= John Jackson (musician) =

Musician and music executive

John Jackson is a musician and record label executive, known for being the guitarist for the Jayhawks.
He plays guitar, mandolin and violin.

Before joining the Jayhawks, Jackson had been the senior vice president of A&R at Legacy Recordings where he had co-produced The Jayhawks' “Best Of” album. Jackson spoke to Gary Louris when he was on a solo acoustic tour and asked if he could open for him and began to play with the band. Jackson has described the Jayhawks as "the best American band of the last 30 years." Jackson's connections led to the band getting to work with Ray Davies for their Americana album. Jackson co-produced the band's tenth studio album Back Roads and Abandoned Motels at Flowers Studio in Minneapolis.

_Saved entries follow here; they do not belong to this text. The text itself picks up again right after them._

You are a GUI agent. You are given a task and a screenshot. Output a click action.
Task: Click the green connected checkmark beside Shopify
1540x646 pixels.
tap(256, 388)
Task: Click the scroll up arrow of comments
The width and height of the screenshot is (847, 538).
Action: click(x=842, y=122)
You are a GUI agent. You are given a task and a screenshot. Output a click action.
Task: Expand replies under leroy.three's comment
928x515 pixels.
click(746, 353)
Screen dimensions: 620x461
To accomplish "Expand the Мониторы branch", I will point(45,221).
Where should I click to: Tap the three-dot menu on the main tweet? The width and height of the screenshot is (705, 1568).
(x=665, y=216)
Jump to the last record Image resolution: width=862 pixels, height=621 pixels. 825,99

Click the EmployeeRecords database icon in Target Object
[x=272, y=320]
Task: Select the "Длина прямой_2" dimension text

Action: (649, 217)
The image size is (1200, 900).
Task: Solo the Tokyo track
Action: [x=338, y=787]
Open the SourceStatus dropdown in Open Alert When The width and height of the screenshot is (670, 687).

Since 2010 Jackson has been the vice president of A&R and Content Development for Sony's Commercial Music group. As part of his work, he oversaw the Elvis Presley back catalog, as well as the catalogs of Bob Dylan and Johnny Cash. He worked on a box set for the 50th anniversary of the 1970 Presley sessions, and he’s supplied the master tapes for Baz Luhrmann's Presley biopic.

==Early life==
Jackson went to Indiana University where he majored in the history of rock music, creating what IU calls "the world's first bachelor's degree in rock history."